Custody arrangements within a blended family can be complicated. What may have worked for you, your children and your former spouse in the past may not be as convenient now that you are remarried and have step children. The most important aspect in negotiating custody is to agree to a solution that is in the best interest of the children.
People tend to be selfish. They want to win. Those feelings must be put aside if you have chosen to parent. You may want primary physical custody of your children because you have a “new” family and you want your children with you more often. This is not a good reason for changing custody. Depending on the age of the child and the circumstances already agreed to a change in custody may or may not be desirable.
Two of the more common custody arrangements are:
50/50 splits are quite common and work well if the parents live reasonably close to one another and the children are between the ages of two and five. Before a child is two years old (i.e. an infant) the child should have one home base with which to identify. If the baby is breastfeeding that “home base” should be with its mother. If the baby is formula fed the father makes just as good a nurturer and could quite easily become his infant’s primary caregiver. After a child turns five and is enrolled in school it becomes very difficult to go back and forth between two homes. School work may be misplaced and communications between school and home become more complicated. Rather than having two homes (which sounds nice in theory) the child actually has no “home” but becomes a frequent visitor in two houses.
Every other weekend spent with the non-custodial parent. This has traditionally meant that 80% of the time is spent with mom and 20% is spent with dad every other weekend. (Sometimes this is reversed, most commonly with teenage boys). What makes this arrangement better is when the non-custodial parent is available outside of the visitation arrangement if the child needs them and the custodial parent supports extra visits.
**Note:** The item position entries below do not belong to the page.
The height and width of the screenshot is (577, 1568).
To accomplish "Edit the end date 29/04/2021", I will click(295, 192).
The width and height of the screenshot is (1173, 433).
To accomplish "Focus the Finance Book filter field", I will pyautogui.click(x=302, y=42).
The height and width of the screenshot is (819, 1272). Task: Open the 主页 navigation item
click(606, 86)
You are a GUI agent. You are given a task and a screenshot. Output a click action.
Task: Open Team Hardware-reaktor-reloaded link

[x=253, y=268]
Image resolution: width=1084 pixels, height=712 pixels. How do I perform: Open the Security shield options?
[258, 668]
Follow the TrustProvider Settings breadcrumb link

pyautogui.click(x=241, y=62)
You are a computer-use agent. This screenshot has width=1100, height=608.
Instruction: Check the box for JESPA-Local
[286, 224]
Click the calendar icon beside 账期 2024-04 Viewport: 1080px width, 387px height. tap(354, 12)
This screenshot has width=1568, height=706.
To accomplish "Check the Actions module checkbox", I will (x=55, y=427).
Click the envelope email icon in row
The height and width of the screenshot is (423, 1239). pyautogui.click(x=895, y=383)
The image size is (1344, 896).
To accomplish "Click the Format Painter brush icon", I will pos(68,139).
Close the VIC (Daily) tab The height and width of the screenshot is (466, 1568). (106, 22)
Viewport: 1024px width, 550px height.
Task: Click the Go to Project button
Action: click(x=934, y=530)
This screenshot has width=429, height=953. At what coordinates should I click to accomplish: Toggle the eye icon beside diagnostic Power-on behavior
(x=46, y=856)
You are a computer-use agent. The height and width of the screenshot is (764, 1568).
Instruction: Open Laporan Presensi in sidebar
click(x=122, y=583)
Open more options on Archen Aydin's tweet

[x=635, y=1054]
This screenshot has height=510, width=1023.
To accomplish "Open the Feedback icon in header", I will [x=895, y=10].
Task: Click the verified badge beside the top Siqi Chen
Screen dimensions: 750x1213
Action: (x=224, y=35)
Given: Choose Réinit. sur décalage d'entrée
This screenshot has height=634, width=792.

Blended families that have conflicting visitation may consider changing the court order. This should only be done if the children agree and it is in their best interest. The relationship between the children, their stepparent and their step-siblings are secondary to the relationship they enjoy with their biological parent.
Put your negative feelings about your ex aside and do what is best for your child. You must remember that no matter what circumstances changed that ended your relationship, at one time you chose this person. You started a family together and you are the parents of a child. Even if you don’t particularly like your ex now, respect them as a valuable part of your child’s life and respect the custody arrangement that best supports the well being of the children.